Ryan's memo points to two action items. One is getting the city's bureaus, Multnomah County, Metro and various other public agencies and nonprofits to work together in a coordinated fashion. "By the nature of the institutions themselves, siloing takes place and inefficiencies are the inevitable result," Ryan noted.
Part of the challenge of coordinating all the entities that have a piece of responding to homelessness, Ryan added, is the shortage of good data.
"We currently do not know how many individuals are living unsheltered, nor do we know who or how often an individual is moving through our systems of care in real time," Ryan wrote.
So what's Ryan going to do? He plans to convene a city working group aimed at better bureau coordination and he plans to include Marc Jolin, director of the joint office, in that effort (the office is funded by the city and Multnomah County but is housed with the county.)
That seems logical: Numerous city bureaus interact with Portland's homeless population.
Ryan's second action item is less obvious: He plans to "convene a group of community leaders, key stakeholders, and people with lived experience to help inform the regional response and provide feedback at key decision points." That sounds a lot like A Home for Everyone, which already includes representatives from the county, the cities of Portland and Gresham, and various nonprofits and community groups on its executive committee and community board.
Ryan said he's not trying to replace A Home for Everyone's efforts.
"My intention is to supplement and build on A Home for Everyone," he said. "They are doing incredibly important work, and are central to the governance of the joint office. Every day, my office hears from individuals, nonprofits, faith groups, coalitions and businesses who are addressing homelessness outside of A Home for Everyone's framework.

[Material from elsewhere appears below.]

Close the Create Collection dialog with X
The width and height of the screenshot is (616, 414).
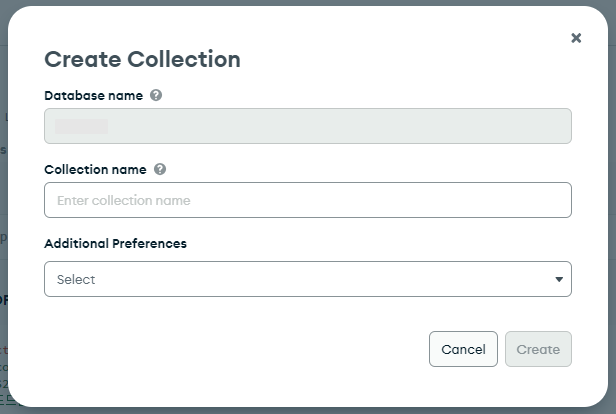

"Many of them are already doing work to address the crisis, and many others have ideas, resources, and a desire to be part of the solution. This must be an 'all-in' effort, and I want to make sure our homelessness response is unified at all levels."
Denis Theriault, a spokesman for the joint office, says Ryan's focus and energy are a welcome addition to the cause.
"Silo-busting is wonderful," Theriault says. "There's going to be a lot of that with all of our partners with this new funding coming from the Metro homeless services measure."